1. Jiazhen He
  2. TopicResponse

Overview

HTTPS SSH

TopicResponse

TopicResponse discovers topics with difficulty levels inferred by combining NMF-based topic modelling and Rasch modelling.

TopicResponse is distributed as open source under GPL license.

Relevant Publications

TopicResponse implements the TopicResponse algorithm introduced in the following paper:

TopicResponse: A Marriage of Topic Modelling and Rasch Modelling for Automatic Measurement in MOOCs
Jiazhen He, Benjamin I. P. Rubinstein, James Bailey, Rui Zhang, Sandra Milligan
    arXiv:1607.08720, 2016

Requirements

Python 2.7

The implementation is based on the Nimfa python module for nonnegative matrix factorisation. Our implementation of TopicResponse algorithm lies in

nimfa/methods/factorization/topicresponse.py

which is a new file added to the original nimfa module.

You can either install Nimfa 1.0 and copy the above file to corresponding directory or use our local repository of nimfa.

Preparing input data

The input 'data' dictionary includes:

  • data['V']: word-student matrix with normalised tfidf

  • data['Hideal']: the ideal number of topics per student participated, computed using formula in our paper for H_ideal

  • data['words']: word list, used for printing topics

Notes: The data directory contains only toy data as we cannot make our data public due to confidential and ethical issue.

Running Topicresponse

Start running a single test by

python run_single.py 

Options:

 -d, --dataset, default='do001'                 : course name
 -t, --num_topic, default=10                    : the number of topics
 -wi, --lambda_w_init, default=0.1              : regularisation parameter for ||W||
 -hi, --lambda_h_init, default=1.0,             : regularisation parameter for H binary constraint
 -hideali, --lambda_h_ideal_init, default=1.0   : regularisation parameter for H_ideal constraint
 -rasch, --lambda_rasch, default=0.1            : regularisation parameter for rasch

Results

  • *result.txt: contains the values of each part of the objective function, item difficulty (beta), and item infit.

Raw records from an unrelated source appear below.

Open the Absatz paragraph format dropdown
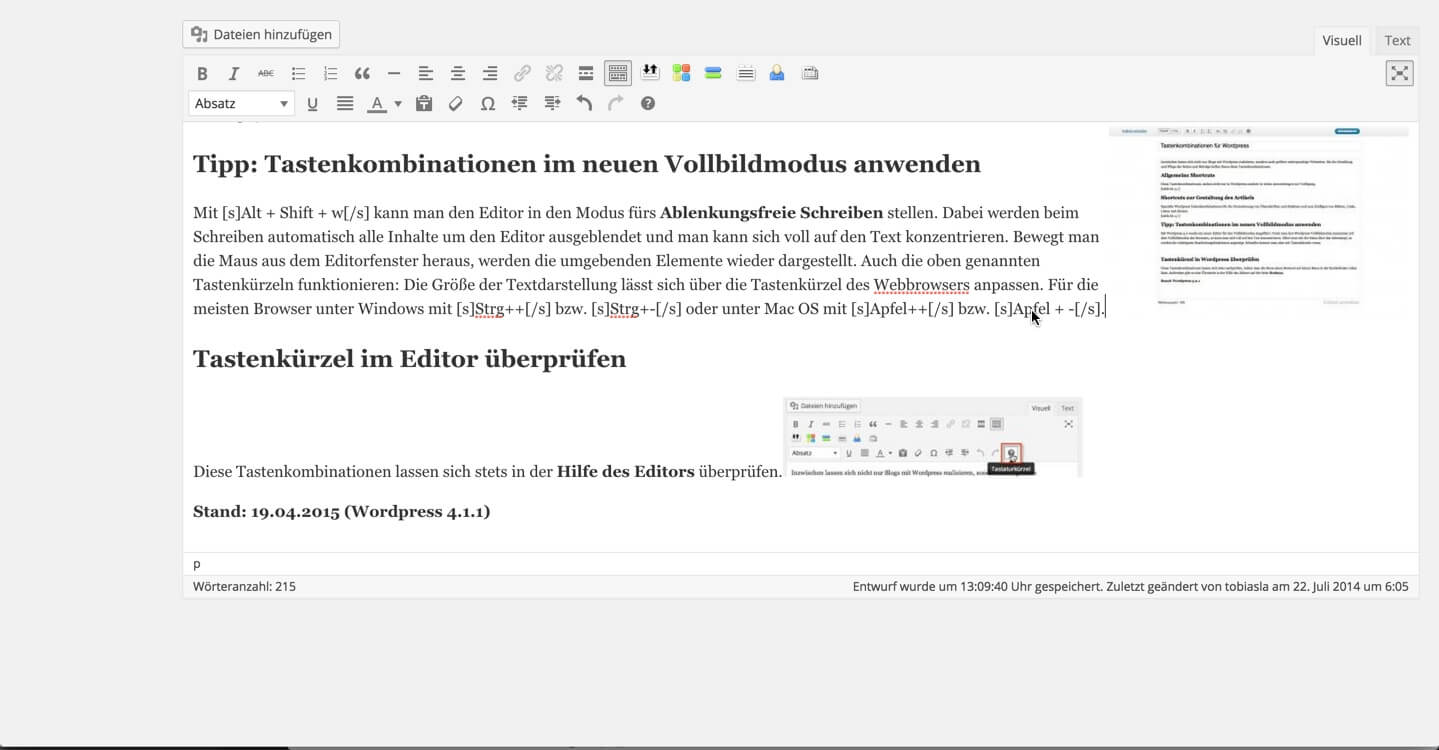This screenshot has height=750, width=1439. pyautogui.click(x=241, y=103)
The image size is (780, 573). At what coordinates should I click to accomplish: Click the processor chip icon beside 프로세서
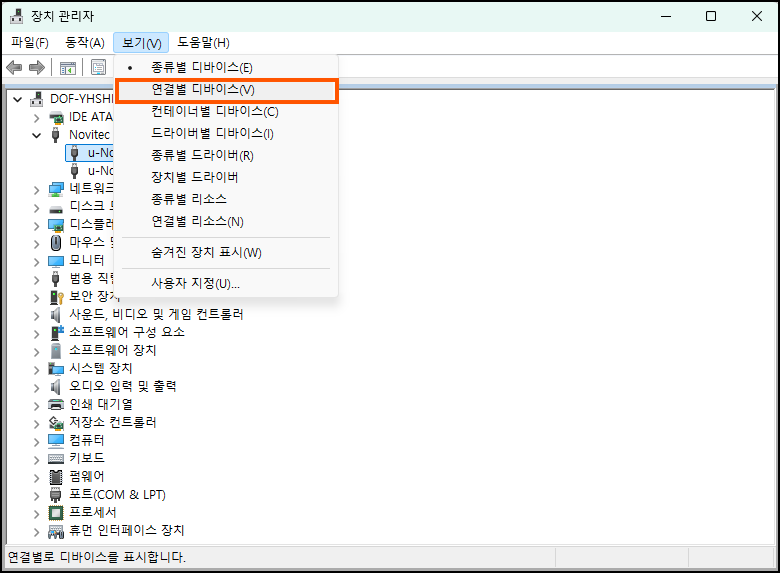pyautogui.click(x=57, y=512)
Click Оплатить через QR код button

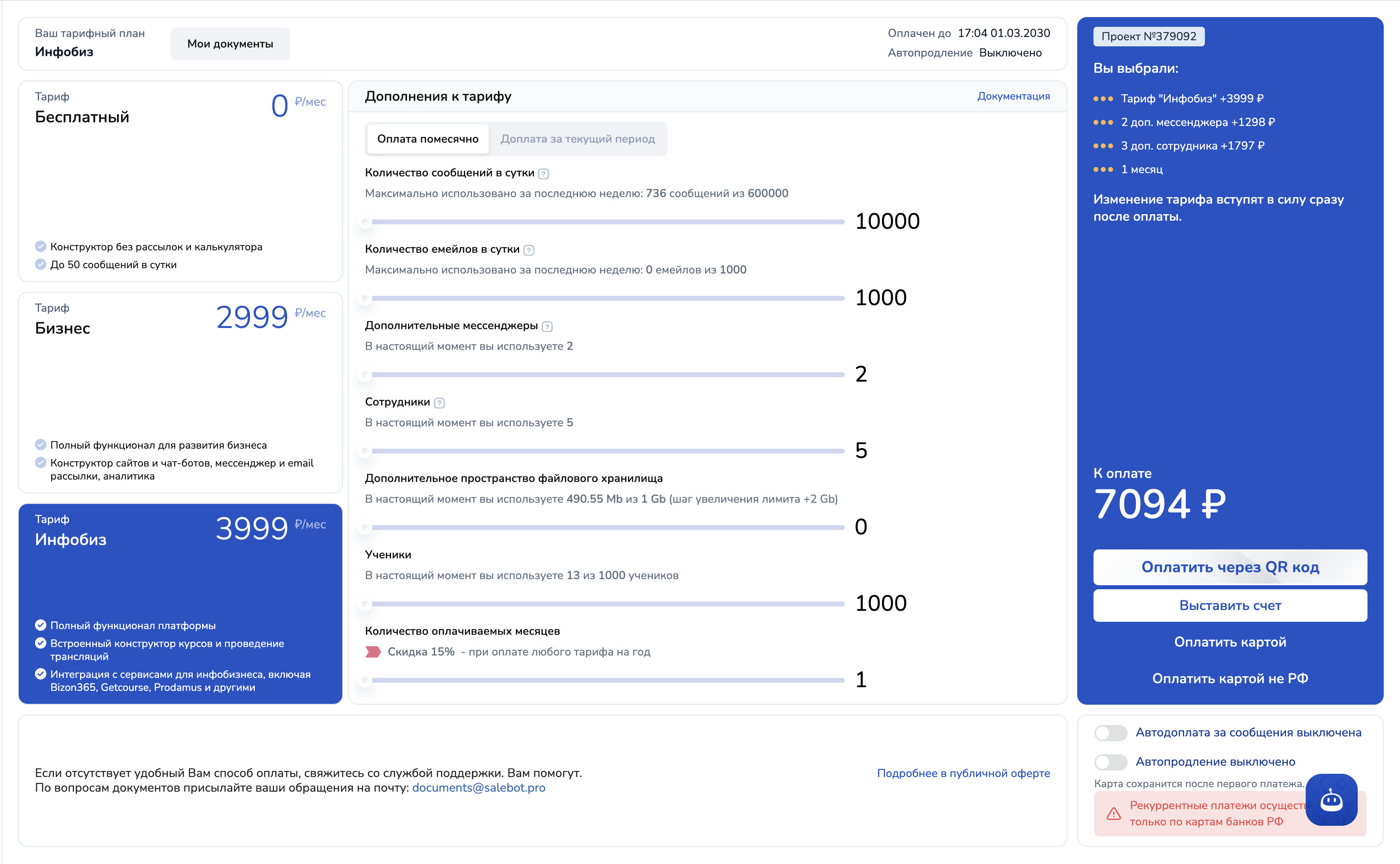click(x=1230, y=567)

  • *topic.txt: contains the generated topics.

License

TopicResponse is based on the following package. The modifications are Copyright (C) 2016-17 Jiazhen He

nimfa - A Python Library for Nonnegative Matrix Factorization Techniques Copyright (C) 2011-2012 Marinka Zitnik and Blaz Zupan

This program is free software: you can redistribute it and/or modify it under the terms of the GNU General Public License as published by the Free Software Foundation, either version 3 of the License, or any later version.

This program is distributed in the hope that it will be useful, but WITHOUT ANY WARRANTY; without even the implied warranty of MERCHANTABILITY or FITNESS FOR A PARTICULAR PURPOSE. See the GNU General Public License for more details.